En el tercero no fui protagonista: me metí en la vista anterior a la mía para ver cómo actuaba la juez en sala. Jueza joven, faltona, de las que, como carecen de experiencia y seguridad, la compensan levantando la voz y siendo desconsideradas. Yo no conocía las tripas del asunto pero me pareció que la juez impedía a una de las abogadas explicar una cuestión importante. Y la abogada, soportando el tono burlón de la juez, recurrió en reposición. Y el abogado contrario, veterano, dijo: —“No tengo nada que oponer”. El abogado supongo que pensó algo así: —“No debo darle expresamente la razón porque me pagan para defender a mi cliente. Pero mi compañera tiene razón. Y, sobre todo, los modales de esta Juez no son de recibo”. Y por ello no se opuso al recurso. Como el lector se teme la discreta y elegante lección del abogado veterano fue desaprovechada por la juez: ésta desestimó el recurso de reposición. Pero un poco sí sirvió: la Juez desestimó el recurso (probablemente equivocándose) pero lo hizo en un tono más formal y mesurado.

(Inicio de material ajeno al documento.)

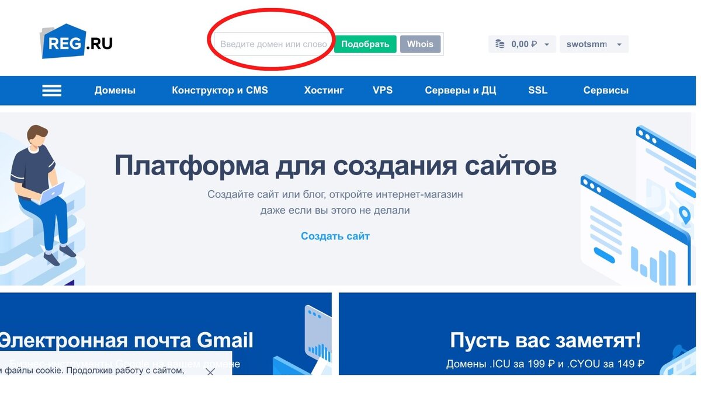Browse the Сервисы menu
This screenshot has width=701, height=394.
(x=606, y=90)
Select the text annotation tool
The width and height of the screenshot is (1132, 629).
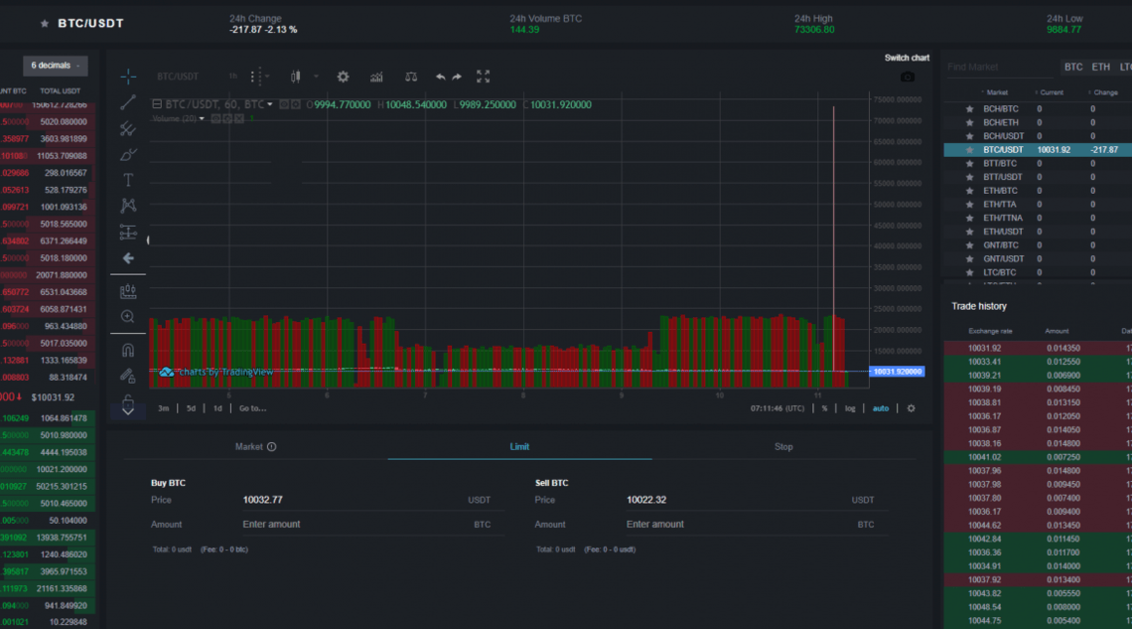click(128, 180)
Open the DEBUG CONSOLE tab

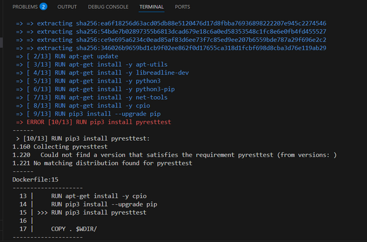(x=108, y=7)
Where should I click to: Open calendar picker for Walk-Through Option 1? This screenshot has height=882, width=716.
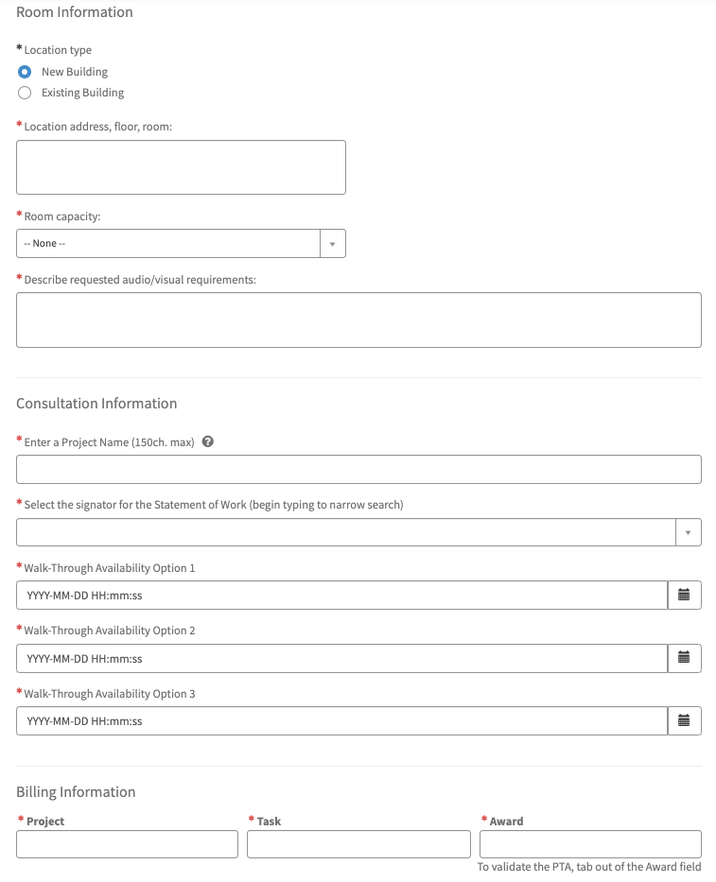pos(684,596)
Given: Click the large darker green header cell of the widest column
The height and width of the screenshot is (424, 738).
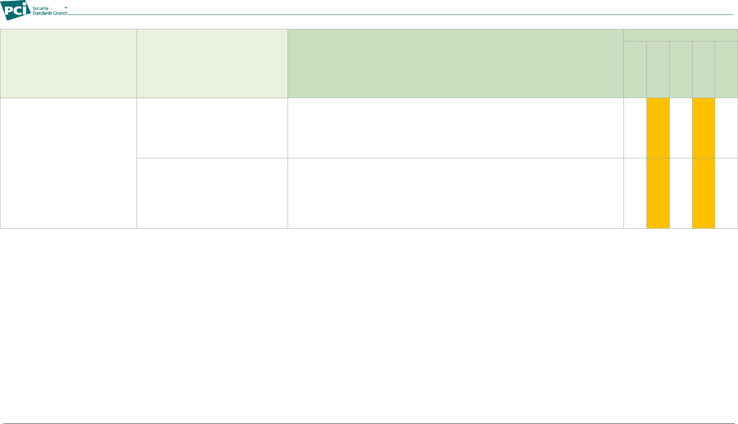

Así que voy concluyendo. Aunque resulte contraintuitivo, me permito dar un consejo al abogado joven: inclínese antes a ser más estricto con su cliente que con el abogado contrario. El abogado contrario nunca es enemigo aunque sea nuestro adversario en tal caso concreto. Exija al cliente un margen para ceder y poder negociar. No le diga al cliente lo que éste querría oír sino lo que debe decirle: muchas veces cuánto podría ganar negociando. Y, si logra holgura de su cliente, estará más desembarazado para alcanzar un acuerdo con el compañero, que si también actúa correctamente, corresponderá.

La convicción conciliadora es compatible con la mejor defensa y asesoramiento jurídico. Cuando un abogado ha valorado con objetividad un conflicto y propone con amabilidad y buena intención un acuerdo equilibrado está logrando para su cliente salud, dinero y tiempo. Y, si la parte contraria no está de acuerdo, una contundencia todavía mayor en el combate porque se tiene la certeza moral de haber agotado la vía diplomática y de que entramos en una guerra justa.

Y prefiero creer que la vida premia a estos buenos compañeros con más éxito profesional y con menos úlceras de estómago. Amén. ¡Ah!, que se me olvidaba. También los premia con lo más satisfactorio y duradero: el reconocimiento de otros compañeros. Valgan estas líneas como pequeño homenaje a lo mejor de nuestra profesión.